[Lines from a dataset]
------
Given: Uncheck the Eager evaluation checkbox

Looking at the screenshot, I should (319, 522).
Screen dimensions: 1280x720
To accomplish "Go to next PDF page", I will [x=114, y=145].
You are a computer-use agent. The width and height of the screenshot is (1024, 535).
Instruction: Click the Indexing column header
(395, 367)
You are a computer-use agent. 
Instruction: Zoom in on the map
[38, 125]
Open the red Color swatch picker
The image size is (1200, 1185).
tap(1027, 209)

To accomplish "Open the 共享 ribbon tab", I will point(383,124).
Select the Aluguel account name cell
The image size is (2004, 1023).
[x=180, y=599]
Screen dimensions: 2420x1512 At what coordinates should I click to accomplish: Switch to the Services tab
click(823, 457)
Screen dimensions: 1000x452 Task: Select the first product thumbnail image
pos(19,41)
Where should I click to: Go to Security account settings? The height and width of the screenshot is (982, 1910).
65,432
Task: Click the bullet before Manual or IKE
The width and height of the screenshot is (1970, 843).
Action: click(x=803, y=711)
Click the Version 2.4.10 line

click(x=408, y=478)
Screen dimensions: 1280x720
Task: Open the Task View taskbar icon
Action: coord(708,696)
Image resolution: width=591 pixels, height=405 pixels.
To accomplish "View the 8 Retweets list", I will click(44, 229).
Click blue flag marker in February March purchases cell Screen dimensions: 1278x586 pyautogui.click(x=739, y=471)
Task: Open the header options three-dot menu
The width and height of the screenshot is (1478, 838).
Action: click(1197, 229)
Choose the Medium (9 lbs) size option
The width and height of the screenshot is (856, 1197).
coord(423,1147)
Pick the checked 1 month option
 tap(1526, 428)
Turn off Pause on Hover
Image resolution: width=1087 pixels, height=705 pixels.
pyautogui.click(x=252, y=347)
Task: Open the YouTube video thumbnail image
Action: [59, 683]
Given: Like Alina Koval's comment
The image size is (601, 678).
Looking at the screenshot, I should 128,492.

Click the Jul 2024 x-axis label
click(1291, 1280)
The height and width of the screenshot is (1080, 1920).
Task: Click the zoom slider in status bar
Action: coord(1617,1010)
------
→ PROMPT: Copy out the lines again word for word, starting at the first line and ending at the line that contains "will click(44, 229).".

→ RESPONSE TO THE TASK:
Given: Uncheck the Eager evaluation checkbox

Looking at the screenshot, I should (319, 522).
Screen dimensions: 1280x720
To accomplish "Go to next PDF page", I will [x=114, y=145].
You are a computer-use agent. The width and height of the screenshot is (1024, 535).
Instruction: Click the Indexing column header
(395, 367)
You are a computer-use agent. 
Instruction: Zoom in on the map
[38, 125]
Open the red Color swatch picker
The image size is (1200, 1185).
tap(1027, 209)

To accomplish "Open the 共享 ribbon tab", I will point(383,124).
Select the Aluguel account name cell
The image size is (2004, 1023).
[x=180, y=599]
Screen dimensions: 2420x1512 At what coordinates should I click to accomplish: Switch to the Services tab
click(823, 457)
Screen dimensions: 1000x452 Task: Select the first product thumbnail image
pos(19,41)
Where should I click to: Go to Security account settings? The height and width of the screenshot is (982, 1910).
65,432
Task: Click the bullet before Manual or IKE
The width and height of the screenshot is (1970, 843).
Action: click(x=803, y=711)
Click the Version 2.4.10 line

click(x=408, y=478)
Screen dimensions: 1280x720
Task: Open the Task View taskbar icon
Action: coord(708,696)
Image resolution: width=591 pixels, height=405 pixels.
To accomplish "View the 8 Retweets list", I will click(44, 229).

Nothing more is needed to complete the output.